NetWorker – Random stalling
One of the things I’ve spent a lot of time with, has been EMC NetWorker (previously Legato NetWorker).
A vaguely common issue is for a process of some kind - backups, staging to tape, restores, etc - for no reason just stop making any new progress.
Once you’ve checked off the common reasons - like making sure you haven’t run out of disk space or usable tapes - it seems like the only option is to restart NetWorker as a whole, losing any in-progress actions (even ones that are to devices that haven’t stalled).
I suspect that random underlying I/O issues can occasionally upset it, and it doesn’t quite recover. But, whatever. How do you make it recover a single device, without restarting the whole thing?

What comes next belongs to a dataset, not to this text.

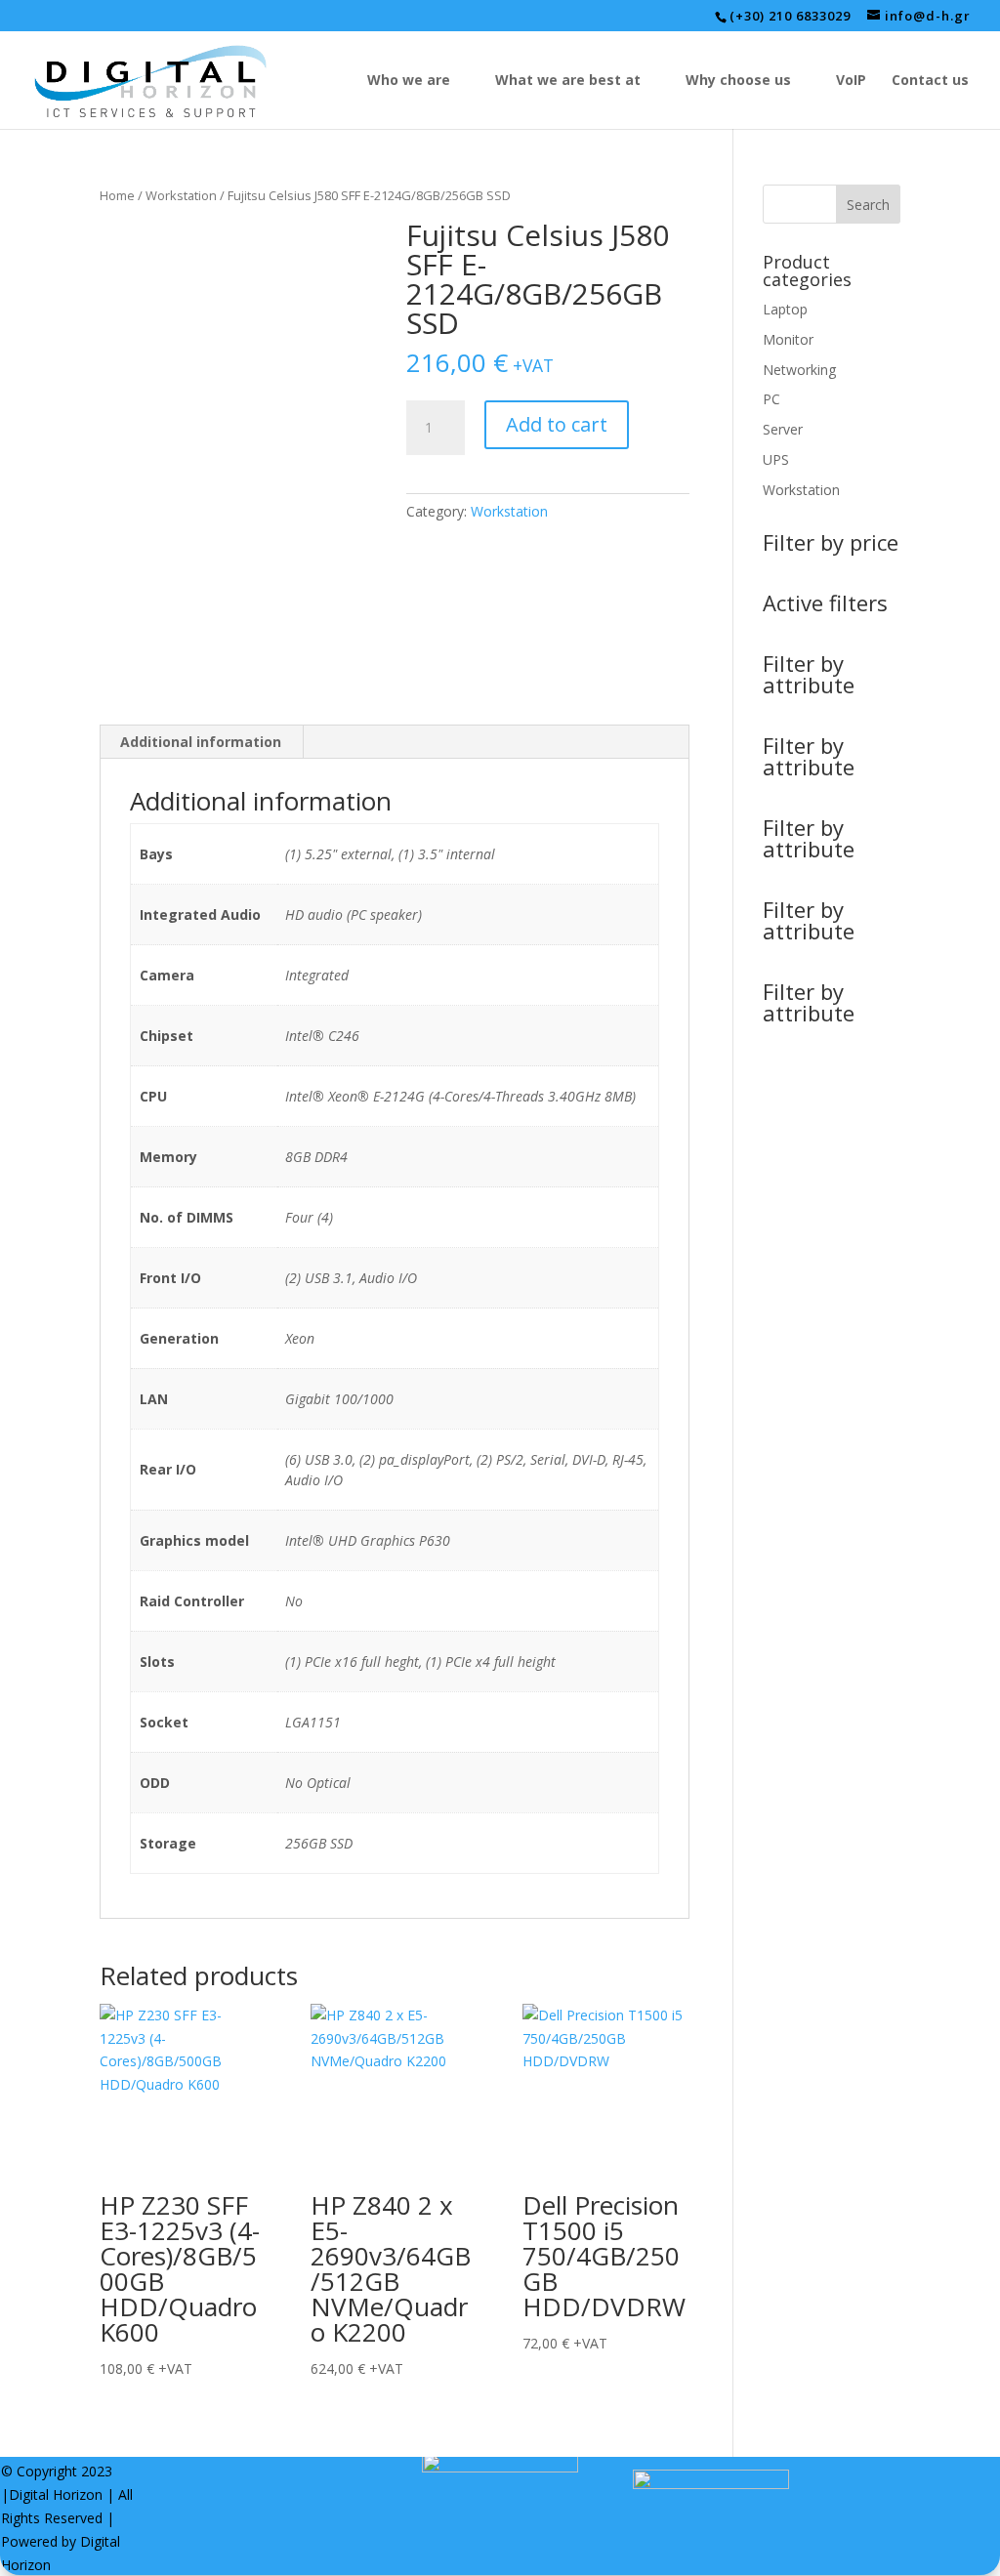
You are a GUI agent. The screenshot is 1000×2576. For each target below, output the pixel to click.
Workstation (181, 195)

First up, get the PID of the main nsrd
process. On Solaris, ps -ef | grep nsrd
; or on Linux ps uaxw | grep nsrd
.
Assuming the PID is 1234
, you next need to run: dbgcommand -p 1234 PrintDevInfo
It should pretty quickly spit out a whole stack of debugging info to /nsr/logs/daemon.raw
. It’s moderately complicated, but you should see that it’s a dump of its internal state of each device, including d_device
- the *nix device or directory, and mm_number
- the unique ID for the nsrmmd
process for that device.
So - find the device you’re interested in, and find the mm_number
for that device.
Get a list of your nsrmmd
processes, eg. ps -ef | nsrmmd
or ps auxw | grep nsrmmd
. If your mm_number
is 5, then there will be a process nsrmmd -n 5
Kill the process, and it should re-spawn by itself on further access.